Manually configure the SSH mutual trust and sudo without password

This section describes how to manually configure the SSH mutual trust and sudo without password. It is recommended to use TiUP for deployment, which automatically configure SSH mutual trust and login without password. If you deploy TiDB clusters using TiUP, ignore this section.

  1. Log in to the target machine respectively using the root user account, create the tidb user and set the login password.

    {{< copyable "shell-root" >}}

    useradd tidb && \
    passwd tidb
  2. To configure sudo without password, run the following command, and add tidb ALL=(ALL) NOPASSWD: ALL to the end of the file:

    {{< copyable "shell-root" >}}

    visudo
    tidb ALL=(ALL) NOPASSWD: ALL
    
  3. Use the tidb user to log in to the control machine, and run the following command. Replace 10.0.1.1 with the IP of your target machine, and enter the tidb user password of the target machine as prompted. After the command is executed, SSH mutual trust is already created. This applies to other machines as well. Newly created tidb users do not have the .ssh directory. To create such a directory, execute the command that generates the RSA key. To deploy TiDB components on the control machine, configure mutual trust for the control machine and the control machine itself.

    {{< copyable "shell-regular" >}}

    ssh-keygen -t rsa
    ssh-copy-id -i ~/.ssh/id_rsa.pub 10.0.1.1
  4. Log in to the control machine using the tidb user account, and log in to the IP of the target machine using ssh. If you do not need to enter the password and can successfully log in, then the SSH mutual trust is successfully configured.

    {{< copyable "shell-regular" >}}

    ssh 10.0.1.1
  5. After you log in to the target machine using the tidb user, run the following command. If you do not need to enter the password and can switch to the root user, then sudo without password of the tidb user is successfully configured.

    {{< copyable "shell-regular" >}}

    sudo -su root

Install the numactl tool

This section describes how to install the NUMA tool. In online environments, because the hardware configuration is usually higher than required, to better plan the hardware resources, multiple instances of TiDB or TiKV can be deployed on a single machine. In such scenarios, you can use NUMA tools to prevent the competition for CPU resources which might cause reduced performance.

Note:

  • Binding cores using NUMA is a method to isolate CPU resources and is suitable for deploying multiple instances on highly configured physical machines.
  • After completing deployment using tiup cluster deploy, you can use the exec command to perform cluster level management operations.

To install the NUMA tool, take either of the following two methods:

Method 1: Log in to the target node to install NUMA. Take CentOS Linux release 7.7.1908 (Core) as an example.

sudo yum -y install numactl

Method 2: Install NUMA on an existing cluster in batches by running the tiup cluster exec command.

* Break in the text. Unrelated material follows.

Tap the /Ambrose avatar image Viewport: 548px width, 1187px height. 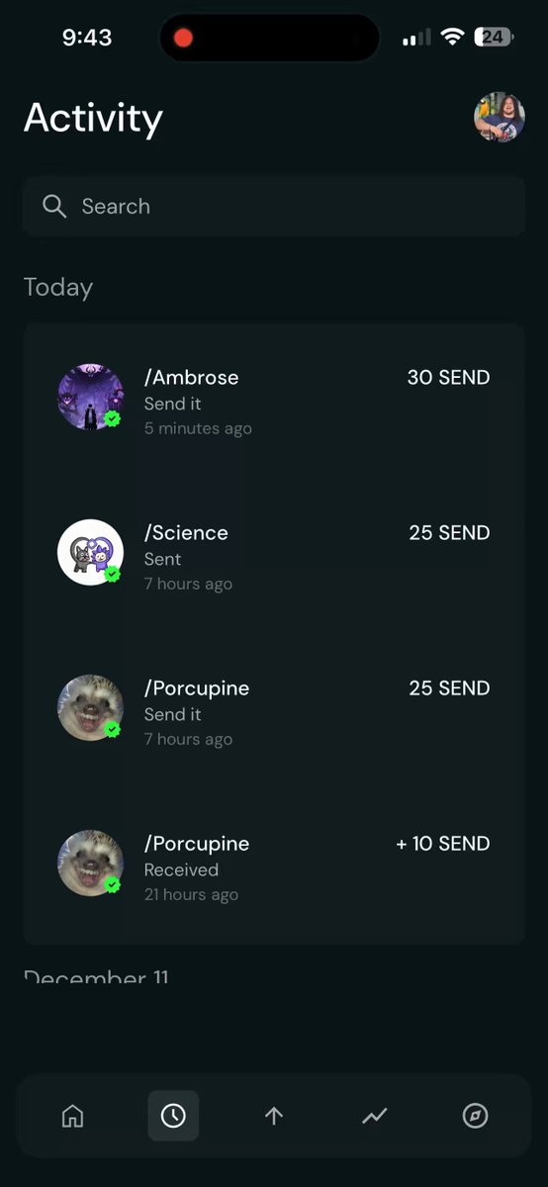tap(90, 397)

  1. Follow Deploy a TiDB Cluster Using TiUP to deploy a cluster tidb-test. If you have installed a TiDB cluster, you can skip this step.

    tiup cluster deploy tidb-test v6.1.0 ./topology.yaml --user root [-p] [-i /home/root/.ssh/gcp_rsa]
  2. Run the tiup cluster exec command using the sudo privilege to install NUMA on all the target machines in the tidb-test cluster:

    tiup cluster exec tidb-test --sudo --command "yum -y install numactl"

    To get help information of the tiup cluster exec command, run the tiup cluster exec --help command.

Disable SELinux

Use the getenforce(8) utility to check if SELinux is disabled or set to permissive. SELinux in enforcing mode can cause deployment failures. For instructions on disabling SELinux, refer to your operating system's documentation.